A sequel to the episode, titled "Haunted Mask II", first aired on October 29, 1996. It was based on the similarly titled 36th installment of the
Goosebumps series that was released in October 1995. In this story, Steve, not interested in wearing his mother's homemade pirate costume, finds and puts on a mask with the visage of an old man with spiders in his hair. John White replaced George Davis as Steve in "Haunted Mask II".

==Themes==
"The Haunted Mask" has themes of peer taunting and family frustrations. The desire to fit in and peer pressure causes Carly Beth to behave in a disturbing manner because, according to Michelle Erica Green from FamilyWonder.com, she does not appreciate her positive qualities. Children's Video Report wrote that at its conclusion, Carly Beth has to "learn to love and accept herself if she is to find happiness." The Chicago Tribunes Scott Blakey stated that the episode reveals "the dark side of childhood cruelty toward those who find themselves out of step with their peers or the in-group."

==Reception==
In the United States, "The Haunted Mask" received a Nielsen rating of 8.2 and a 16 percent audience share, which means it was viewed in 8.2 percent of all households with a TV or about 7.9 million households in total. The episode was ranked 62nd in ratings for the week of October 23–29, and ranked third in its time slot. In Canada, "The Haunted Mask" was YTV's highest-rated episode up to that point, with nearly three million viewers. It had more viewers than its competition on CBC, CTV, and Global during its time slot.
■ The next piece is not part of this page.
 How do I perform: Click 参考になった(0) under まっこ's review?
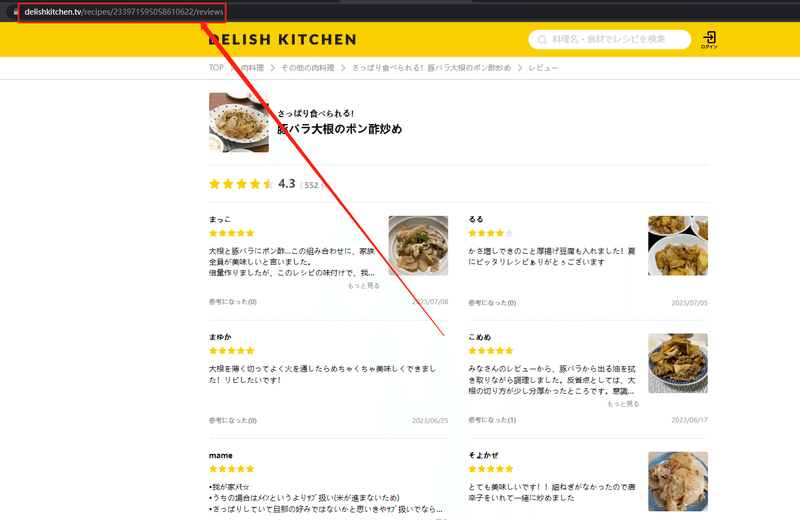[x=233, y=302]
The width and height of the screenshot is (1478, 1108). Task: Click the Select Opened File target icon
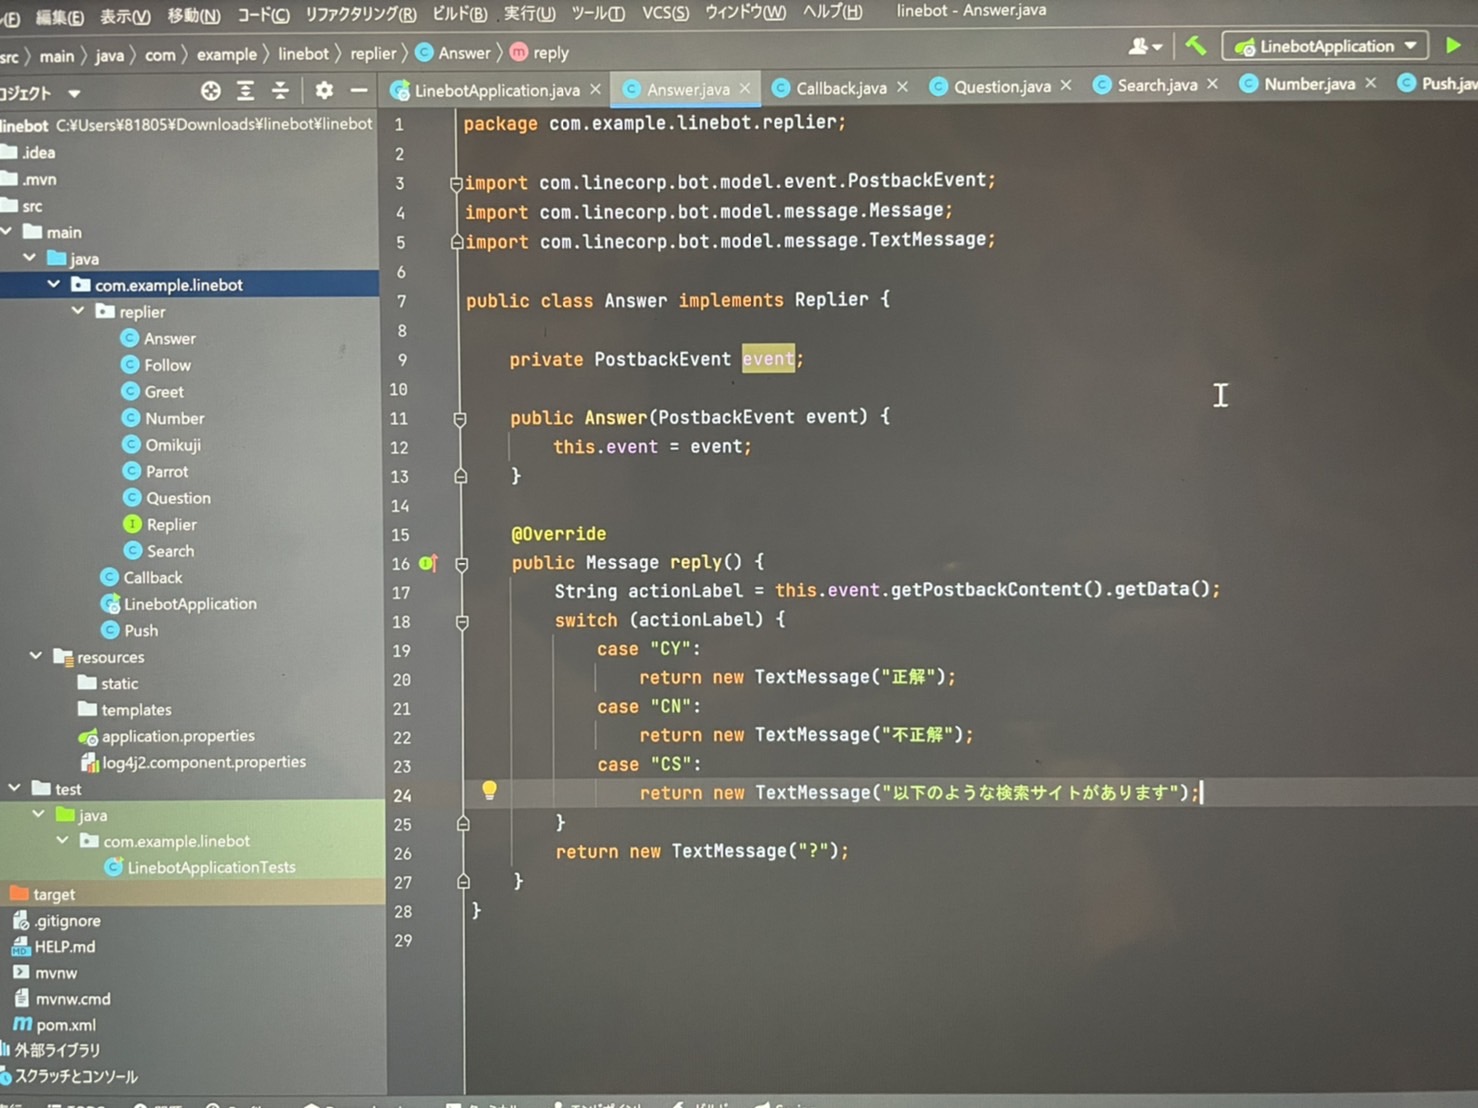coord(210,91)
In 2012, R. L. Stine said "The Haunted Mask" was his favorite Goosebumps episode. Scott Blakey from the Chicago Tribune stated that, properly presented, "The Haunted Mask" is "a cautionary tale that will thrill viewers 10 and older", but "it has the power to spook younger children." Frazier Tharpe, Brendan Klinkenberg, and Khal from Complex.com named it the 10th best Halloween themed TV episode and called it one of the scariest Goosebumps episodes. They stated that the "sight of conflicted Carly Beth burying a mold of her real face in the cemetery while the Haunted Mask becomes snarlingly real was, and still is, shockingly unsettling for a kids horror series." FamilyWonder.com's Michelle Erica Green, who gave the episode a C rating, thought that "The Haunted Mask" had genuinely scary and exciting scenes, but felt it had stereotypical characters and a corny feel-good message which weakened its impact. She stated that some of the special effects were hokey as well. In 1997, Kathryn Long received a Gemini Award nomination for "Best Performance in a Children's or Youth Program or Series" for her work on the episode.